THE DATA »
_ _ _ _ _

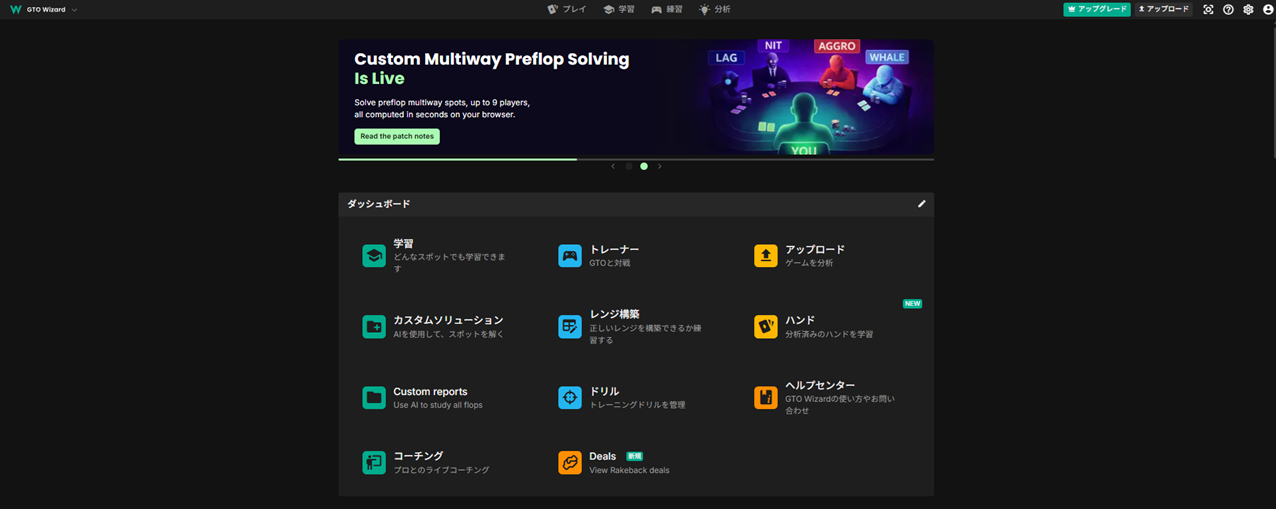Open the 学習 (Study) dashboard tile icon
Image resolution: width=1276 pixels, height=509 pixels.
tap(374, 256)
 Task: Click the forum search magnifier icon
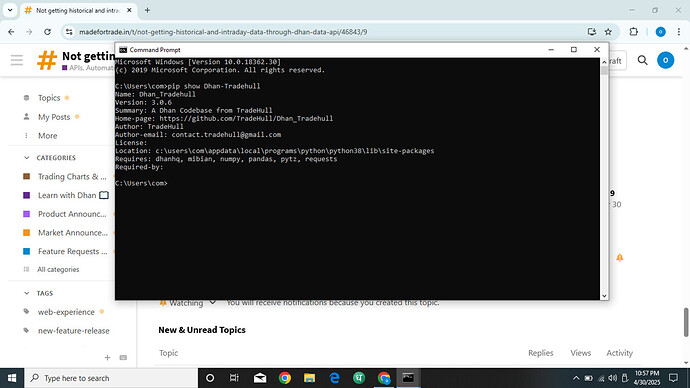(642, 60)
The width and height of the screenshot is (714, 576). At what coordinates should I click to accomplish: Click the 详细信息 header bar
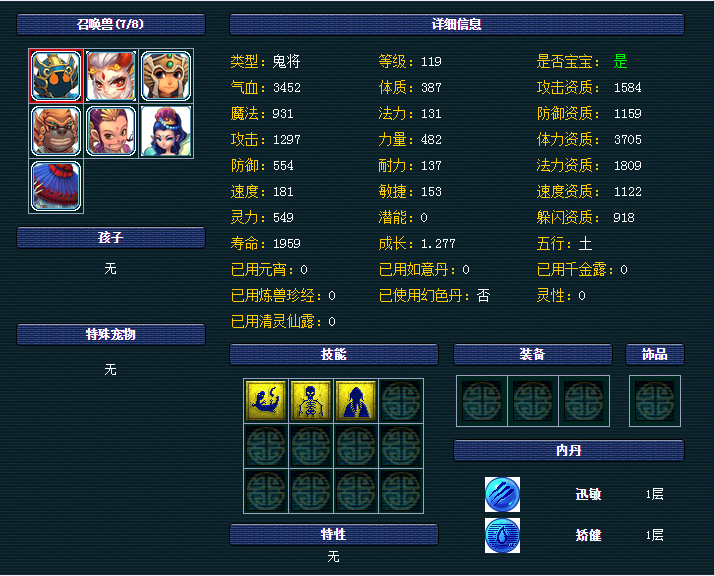pos(457,24)
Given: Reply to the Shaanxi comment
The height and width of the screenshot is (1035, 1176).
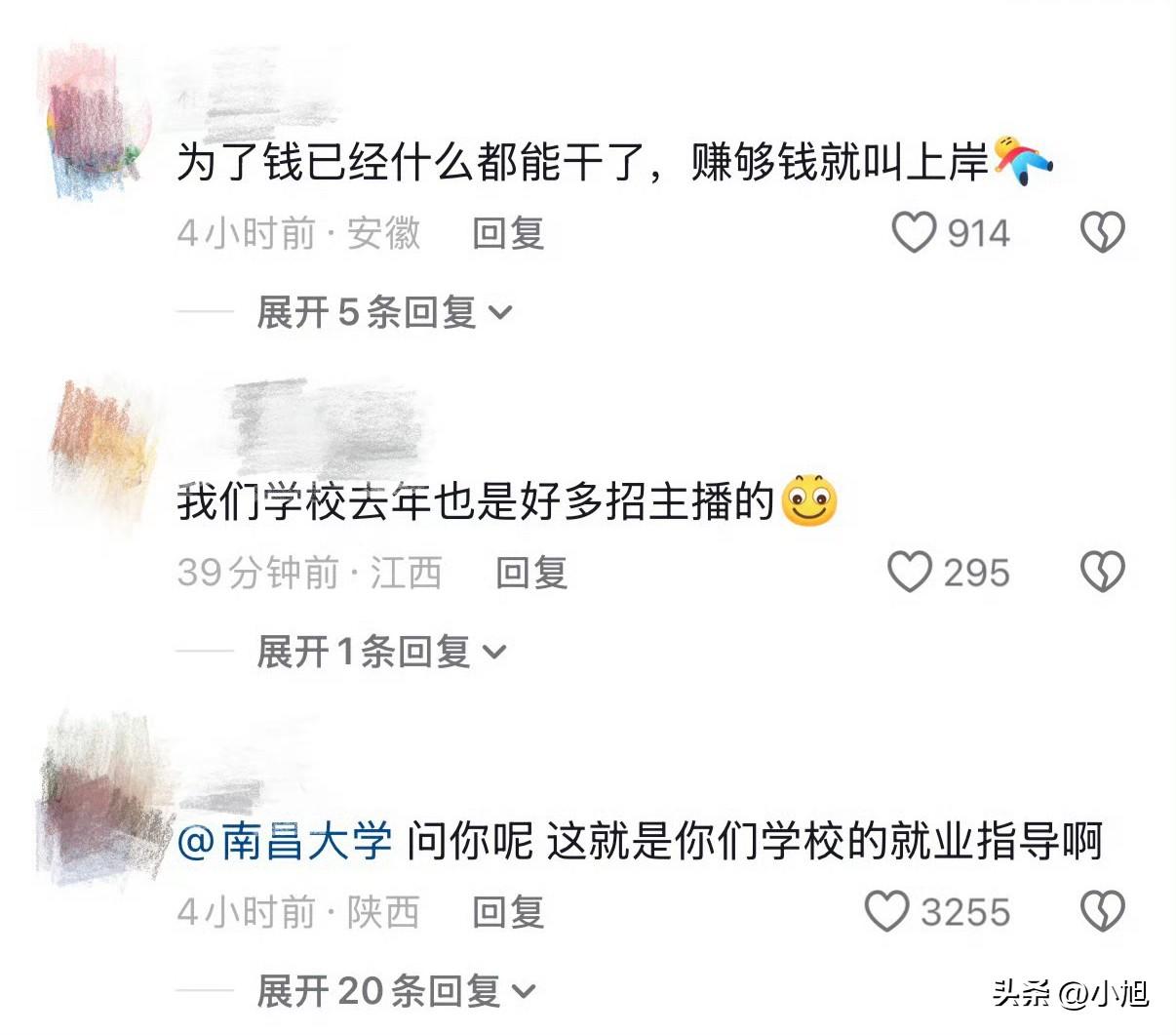Looking at the screenshot, I should click(508, 912).
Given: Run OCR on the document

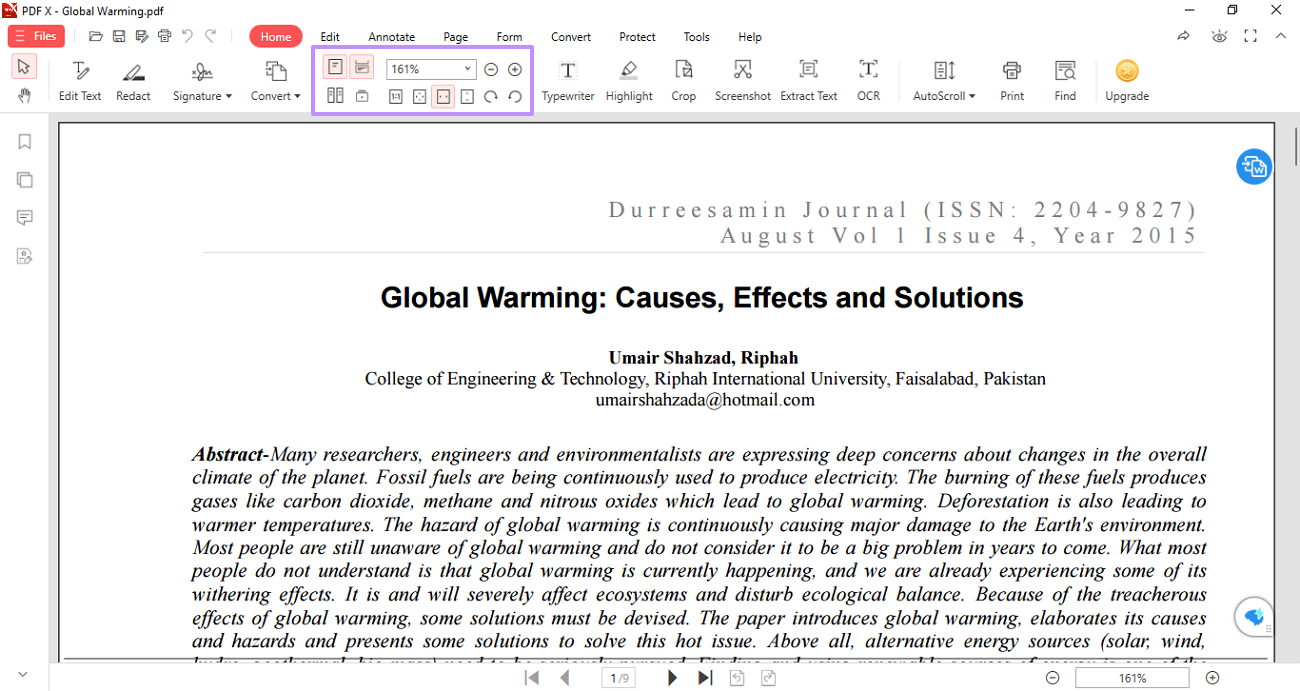Looking at the screenshot, I should (867, 80).
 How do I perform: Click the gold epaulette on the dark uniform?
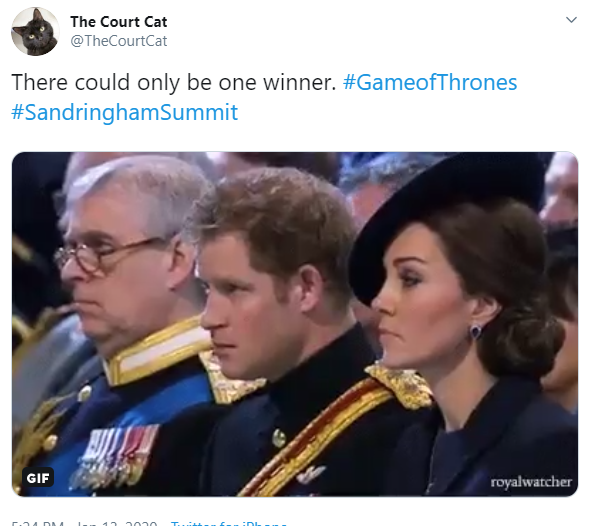pyautogui.click(x=402, y=385)
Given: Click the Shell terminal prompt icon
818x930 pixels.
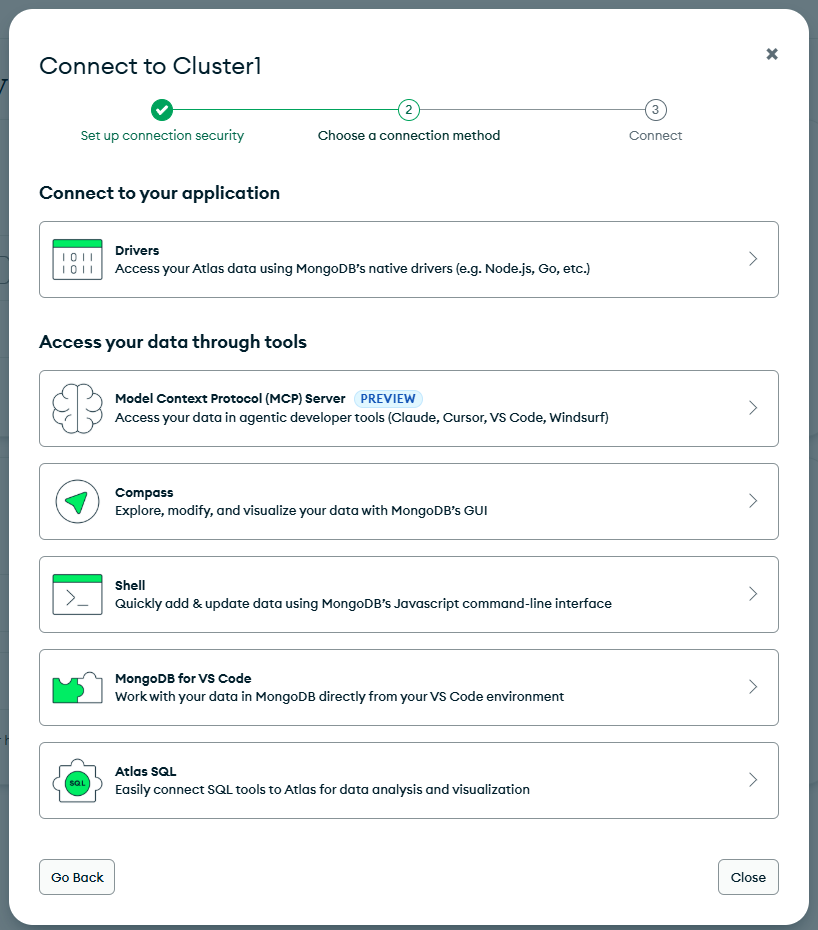Looking at the screenshot, I should (x=77, y=594).
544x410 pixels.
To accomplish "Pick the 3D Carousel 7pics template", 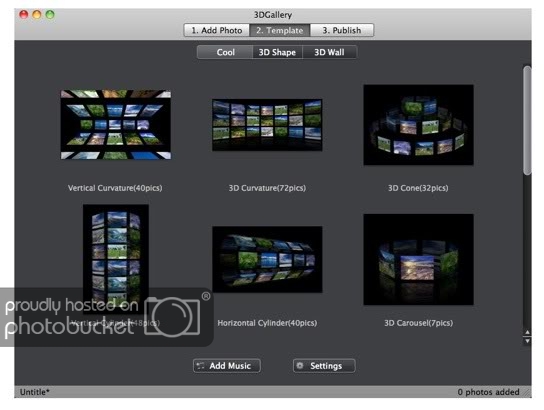I will coord(418,259).
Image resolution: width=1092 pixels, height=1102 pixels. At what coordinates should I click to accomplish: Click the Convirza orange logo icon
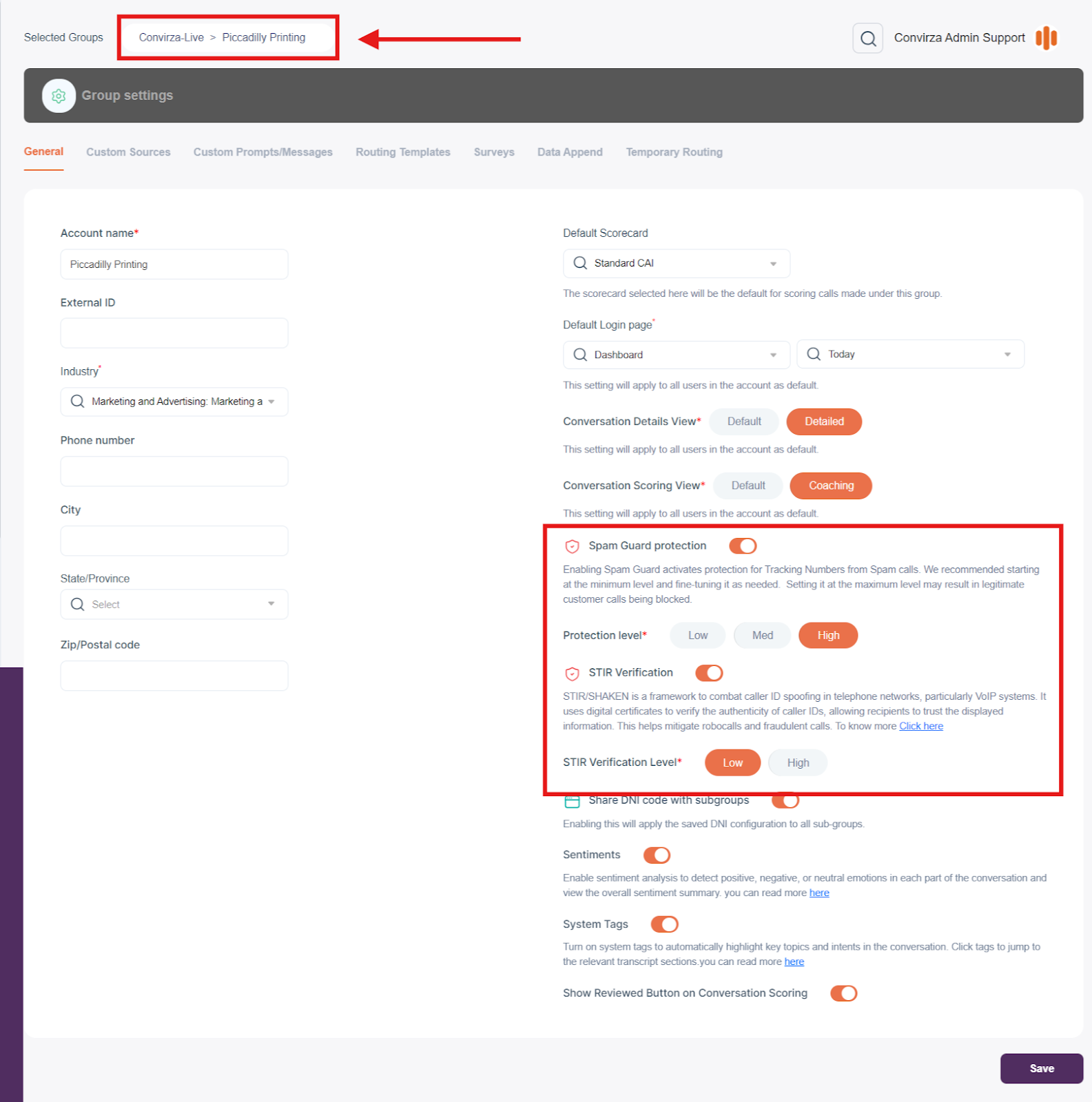click(x=1046, y=38)
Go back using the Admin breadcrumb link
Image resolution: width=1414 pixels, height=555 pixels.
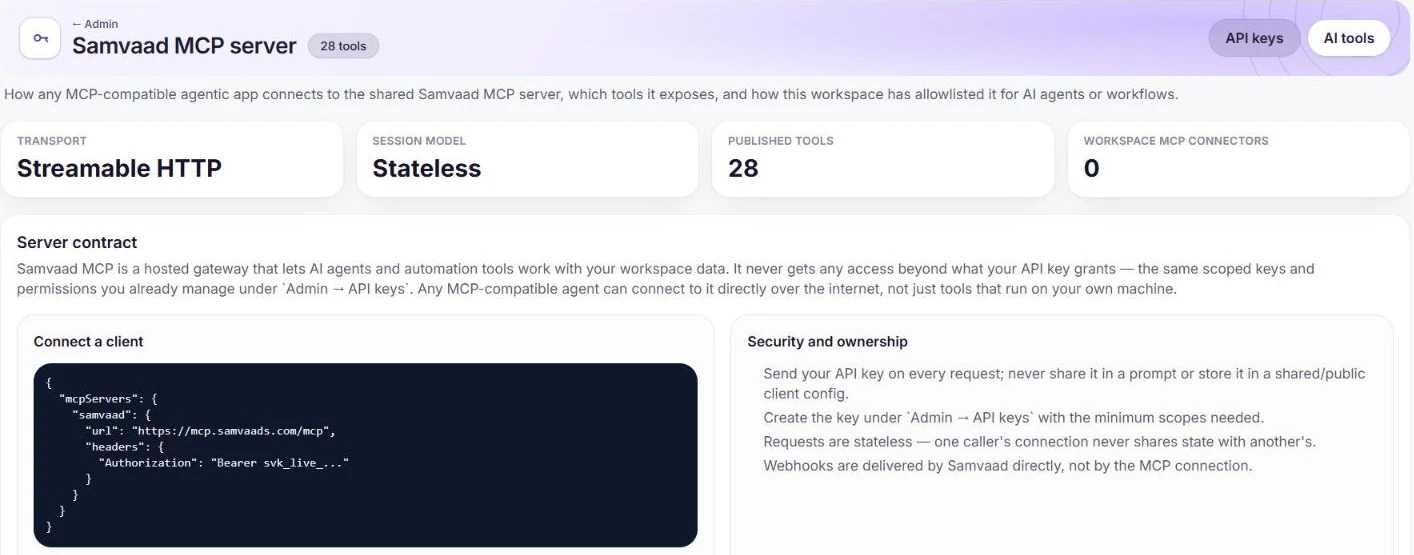pos(95,24)
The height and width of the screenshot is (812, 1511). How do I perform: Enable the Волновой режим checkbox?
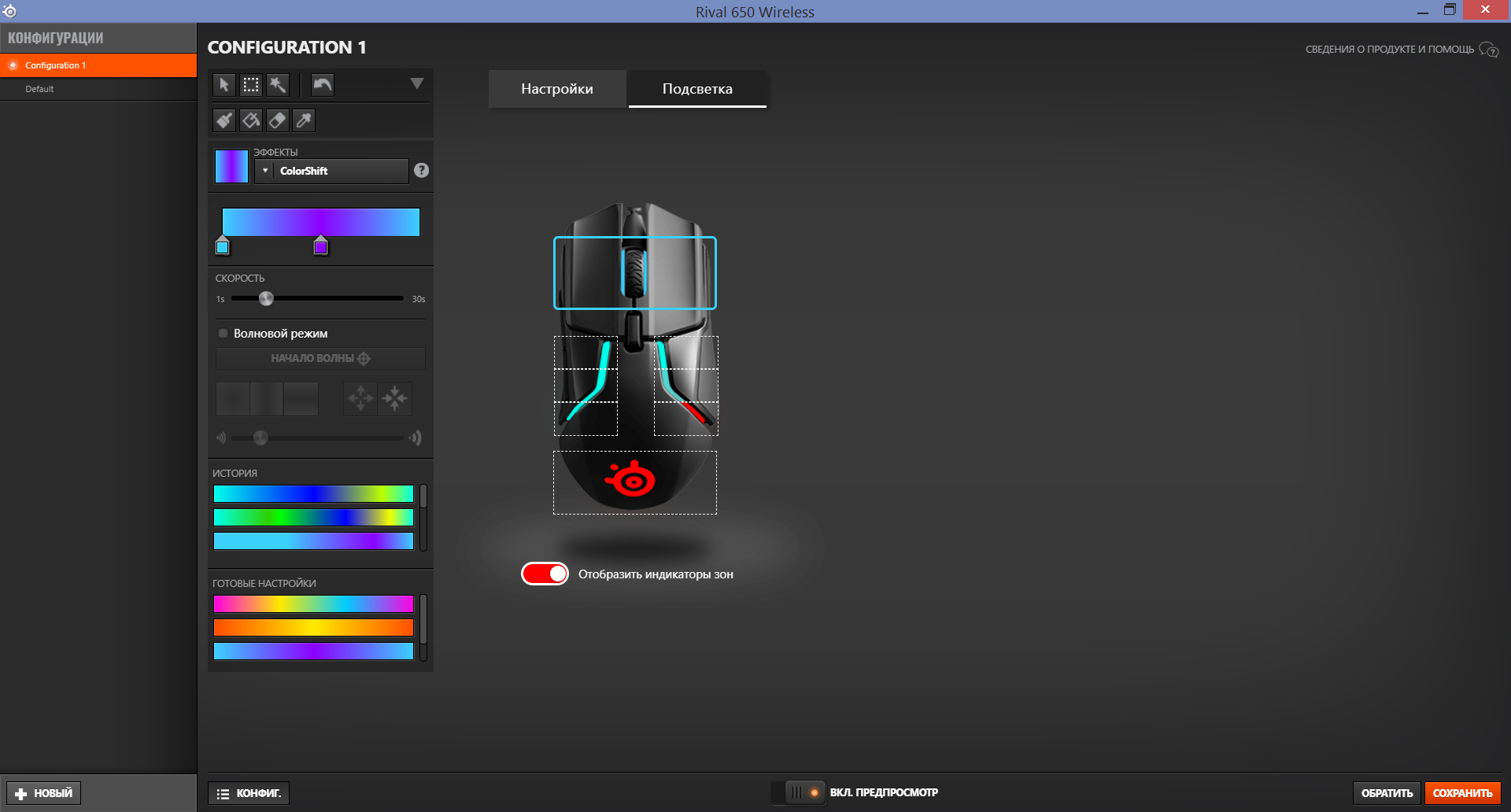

_ _ _ _ _

PROBLEM REQUIREMENTS »
Leaving the pictures out, copy exactly the lines from the line that contains "Image resolution: width=1092" to the last line of the data, both ends included.

ANSWER AREA »
Image resolution: width=1092 pixels, height=1102 pixels. At what coordinates should I click to accomplish: Click the Convirza orange logo icon
click(x=1046, y=38)
Go back using the Admin breadcrumb link
Image resolution: width=1414 pixels, height=555 pixels.
pos(95,24)
The height and width of the screenshot is (812, 1511). How do I perform: Enable the Волновой режим checkbox?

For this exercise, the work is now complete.